Cristina sólo anunció decretos

Hubo saludo formal con Julio Cobos a la llegada al Congreso. Aunque se sentaron juntos, no hubo diálogo, pero sí algún aplauso del vicepresidente. Cristina prefirió bromear con Eduardo Fellner.
Hubo saludo formal con Julio Cobos a la llegada al Congreso. Aunque se sentaron juntos, no hubo diálogo, pero sí algún aplauso del vicepresidente. Cristina prefirió bromear con Eduardo Fellner.
Cristina de Kirchner rompió ayer otro récord legislativo al dejar inaugurado el período de sesiones ordinarias ante la Asamblea Legislativa. En los hechos y tras una larga comparación entre la «Argentina real» y la «virtual y mediática», les dijo a los diputados y senadores que no los necesitará demasiado este año.

Fue la primera vez que no existió ningún anuncio de algún proyecto de ley concreto que enviará al Congreso. Por el contrario, y aunque al principio muchos no se dieran cuenta, abrió el año en el Congreso anunciando que había dictado un decreto de necesidad y urgencia para utilizar las reservas para el pago de deuda en reemplazo del ya deteriorado Fondo del Bicentenario.

Entretuvo durante una hora y media a toda la Asamblea con un repaso de los logros de su Gobierno y críticas a la oposición, a los medios y a la Justicia, a la que hasta le cuestionó fallos en todos los fueros.

Mientras tanto, las caras de los senadores y diputados, inclusive muchos del oficialismo, esperaban algún anuncio. En ese repaso, la Presidente recordó su experiencia en el Congreso; machacó sobre las costumbres parlamentarias que debió soportar y hasta los lugares que ocupó en las bancas, en una ocasión junto a la mendocina Ana María Mosso, a la que recordó como diputada y economista, a pesar de no haber terminado en excelentes relaciones con ella.

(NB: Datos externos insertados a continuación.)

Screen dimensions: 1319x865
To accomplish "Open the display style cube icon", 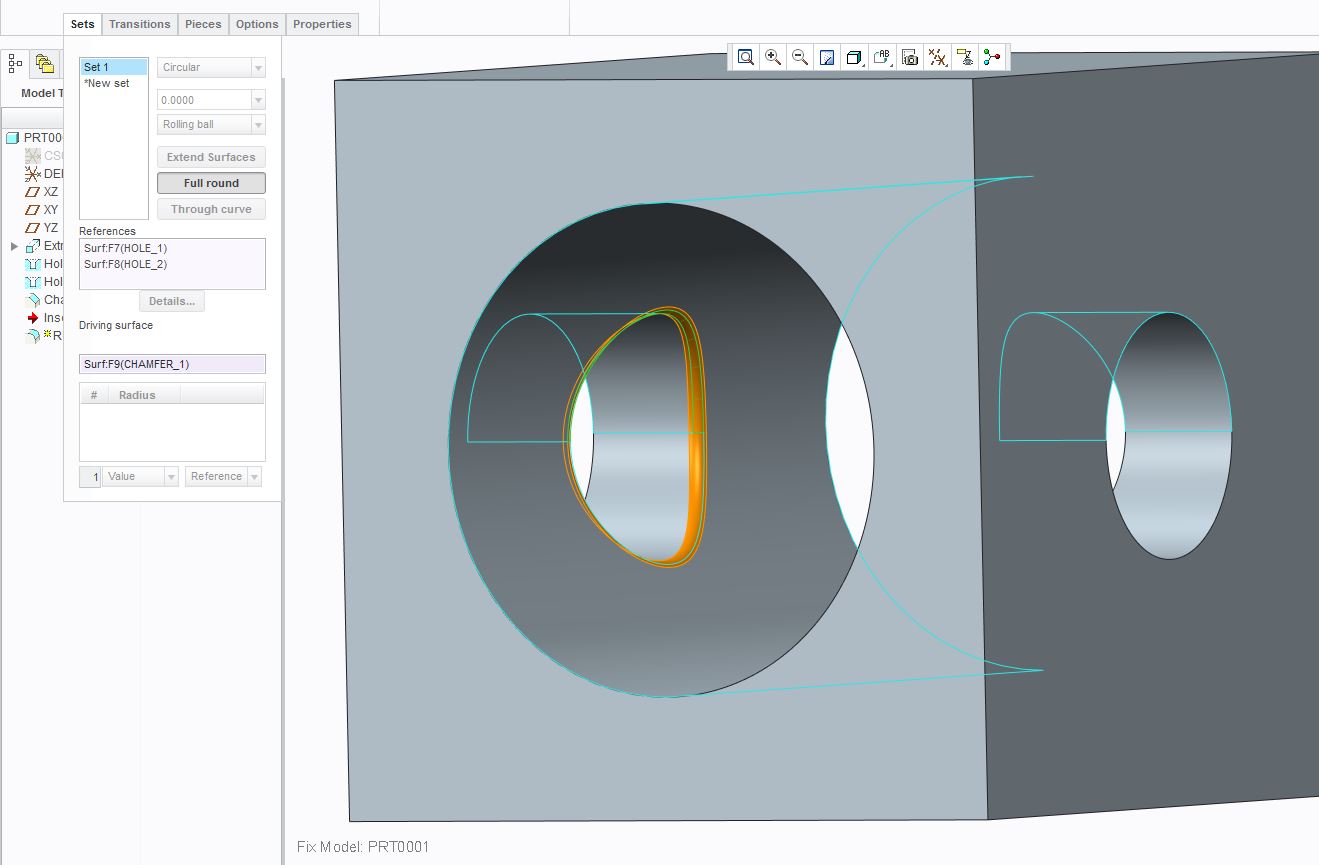I will coord(855,57).
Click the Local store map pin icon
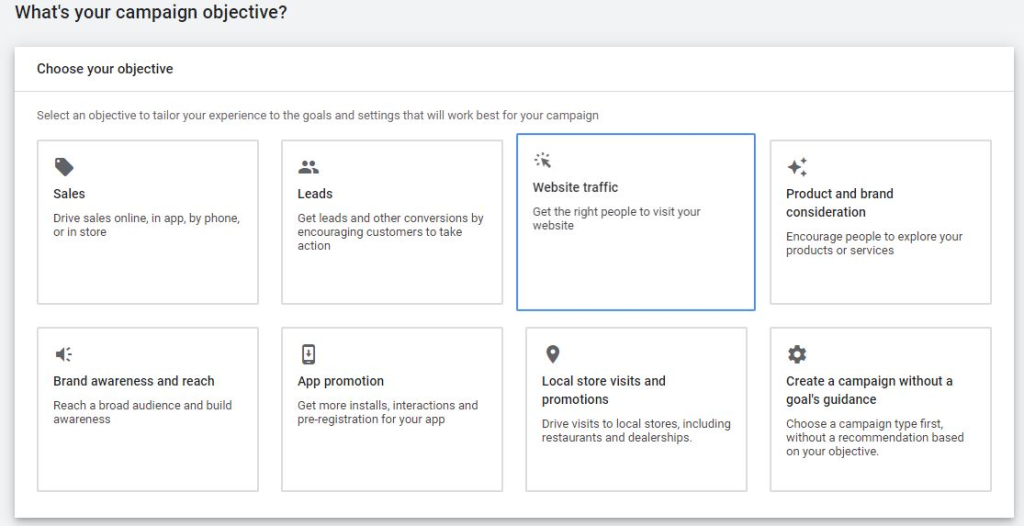The width and height of the screenshot is (1024, 526). [552, 355]
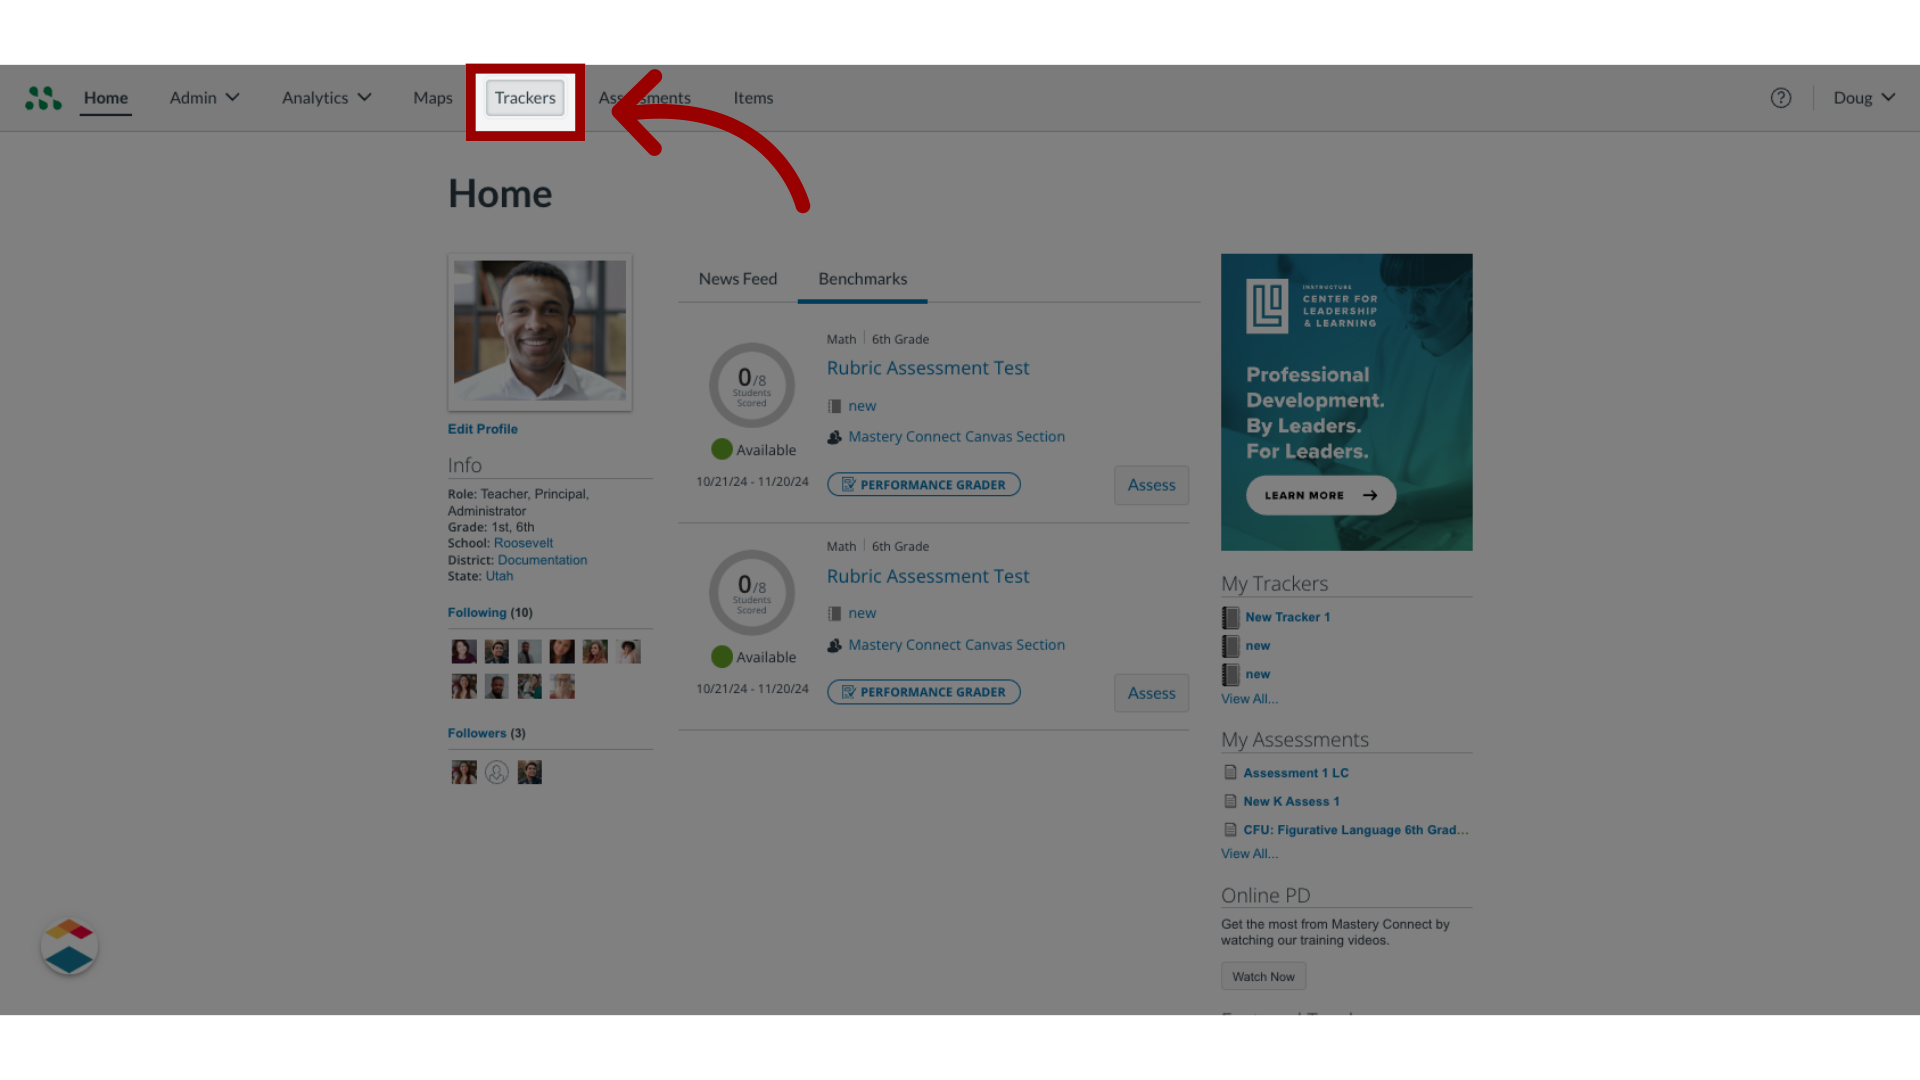
Task: Click the Trackers navigation icon
Action: (x=524, y=96)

Para unos pocos oficialistas, no existía sorpresa: poco antes de la sesión, el kirchnerista Agustín Rossi se reunió con unos cincuenta diputados de su bloque, entre los que estaban Patricia Fadel, Carlos Kunkel o Héctor Recalde, para comunicarles que Cristina de Kirchner anunciaría la nueva versión del DNU para el uso de reservas.

Y al final, cinco minutos antes de retirarse, llegó la sorpresa: el único anuncio que había llevado fue comunicarles la firma de tres decretos sobre un tema privativo del Congreso, como el arreglo de la deuda, en los que los legisladores no tuvieron ninguna injerencia.